Bottom-up Subtree Isomorphism for Unordered Labeled Trees

A subtree P of a given tree T is a bottom-up subtree of T if, for each internal vertex u of P, all the children of u in T are also vertices of P. Our problem is deciding if a pattern tree P of m vertices is a bottom-up subtree of a text tree T of n vertices, m <= n, and, in the affirmative case, finding all the occurrences of P in T. If the vertices are labeled, the labels in the corresponding positions in P and T must match. We consider unordered rooted trees with labeled vertices, which are reconducted to simpler ordered trees through an ordering algorithm. Processing time depends on the label format. If the labels are single characters of a constant or of an n-integer alphabet \Sigma (respectively, |\Sigma| = constant, or \Sigma is composed of integers in the range [1 \div n]), the problem is solved in O(m +\log n) time and \Theta(m) additional space, after a preprocessing of T is done in \Theta(n) time and \Theta(n) additional space.

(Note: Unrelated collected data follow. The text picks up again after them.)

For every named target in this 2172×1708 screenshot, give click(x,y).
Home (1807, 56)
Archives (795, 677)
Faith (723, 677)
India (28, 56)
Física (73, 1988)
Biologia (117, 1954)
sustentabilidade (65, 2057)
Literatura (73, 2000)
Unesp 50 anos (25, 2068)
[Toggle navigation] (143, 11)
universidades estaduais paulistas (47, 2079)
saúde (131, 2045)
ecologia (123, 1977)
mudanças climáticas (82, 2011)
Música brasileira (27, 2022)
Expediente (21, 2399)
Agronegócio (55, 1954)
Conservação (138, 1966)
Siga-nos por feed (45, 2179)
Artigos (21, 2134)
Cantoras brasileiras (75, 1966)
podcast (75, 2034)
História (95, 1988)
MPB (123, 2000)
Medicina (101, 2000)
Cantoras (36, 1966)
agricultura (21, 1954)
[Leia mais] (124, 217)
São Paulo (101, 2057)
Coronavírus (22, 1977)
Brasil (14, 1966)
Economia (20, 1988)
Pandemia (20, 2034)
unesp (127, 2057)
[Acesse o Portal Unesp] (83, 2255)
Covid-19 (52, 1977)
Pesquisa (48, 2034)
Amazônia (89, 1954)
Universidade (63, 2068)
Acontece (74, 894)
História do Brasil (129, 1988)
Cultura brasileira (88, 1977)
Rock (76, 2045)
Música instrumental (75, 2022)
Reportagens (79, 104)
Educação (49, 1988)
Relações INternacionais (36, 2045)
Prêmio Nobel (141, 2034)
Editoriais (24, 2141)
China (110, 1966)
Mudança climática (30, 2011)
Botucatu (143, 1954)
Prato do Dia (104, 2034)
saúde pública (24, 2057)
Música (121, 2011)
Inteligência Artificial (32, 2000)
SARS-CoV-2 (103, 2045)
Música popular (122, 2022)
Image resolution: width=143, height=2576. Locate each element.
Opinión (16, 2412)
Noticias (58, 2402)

The number of occurrences of P in T does not appear in the search time because all such occurrences can be directly reconstructed from a constant output information. For more complex labelsthe running times slightly increase. In particular if the labels are sequences of characters (e.g. as in XML files) the running time becomes a function of the total length of all the labels in T and P. Although directed to the "simple problem" of exact subtree matching, our work is the first one to solve it in linear time for unordered trees. Moreover our approach is the one of dictionary search. Regarding $T$ as a static text on which several queries are made, $P$ as the contents of one such a query, and assuming $m=o(n)$, the response time for each $P$ is sublinear in the size of the overall structure.